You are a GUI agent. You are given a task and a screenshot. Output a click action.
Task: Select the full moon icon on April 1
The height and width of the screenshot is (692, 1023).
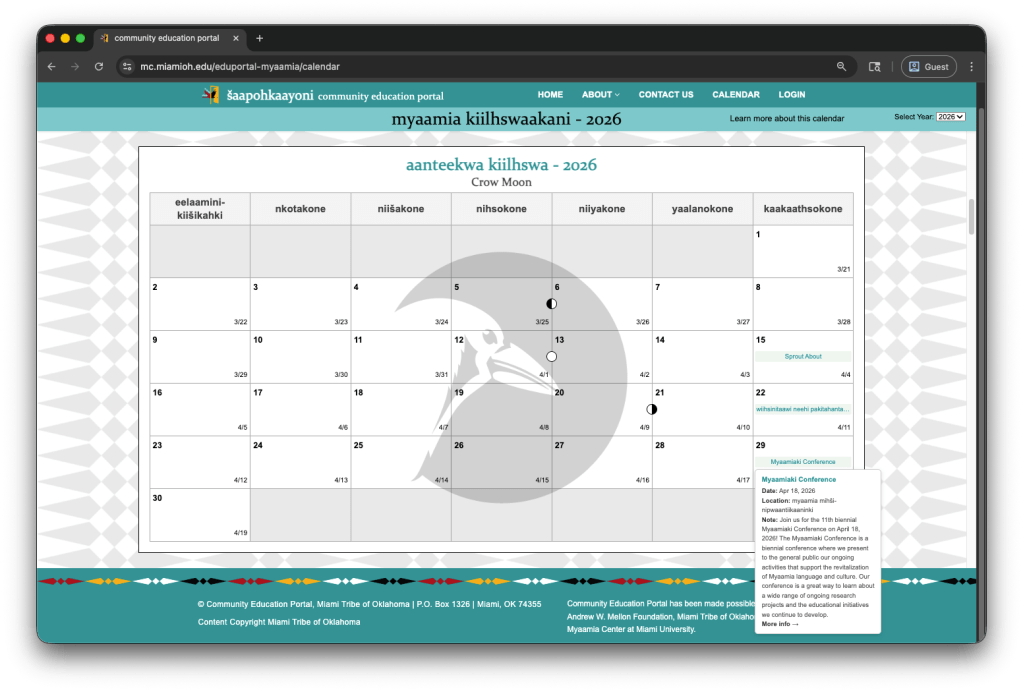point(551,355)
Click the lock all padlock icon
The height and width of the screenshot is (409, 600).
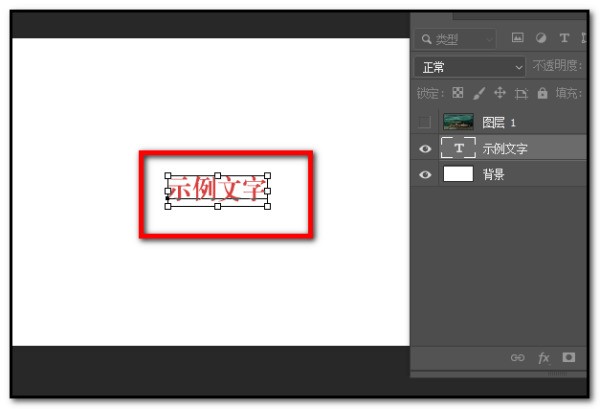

[INSTRUCTIONS FOR THE TASK] Copy out all the entries exactly. Images stay out of the copy.

[SOLVED EXERCISE]
You are a GUI agent. You are given a task and a screenshot. Output a click action.
Task: Select the full moon icon on April 1
The height and width of the screenshot is (692, 1023).
point(551,355)
Click the lock all padlock icon
The height and width of the screenshot is (409, 600).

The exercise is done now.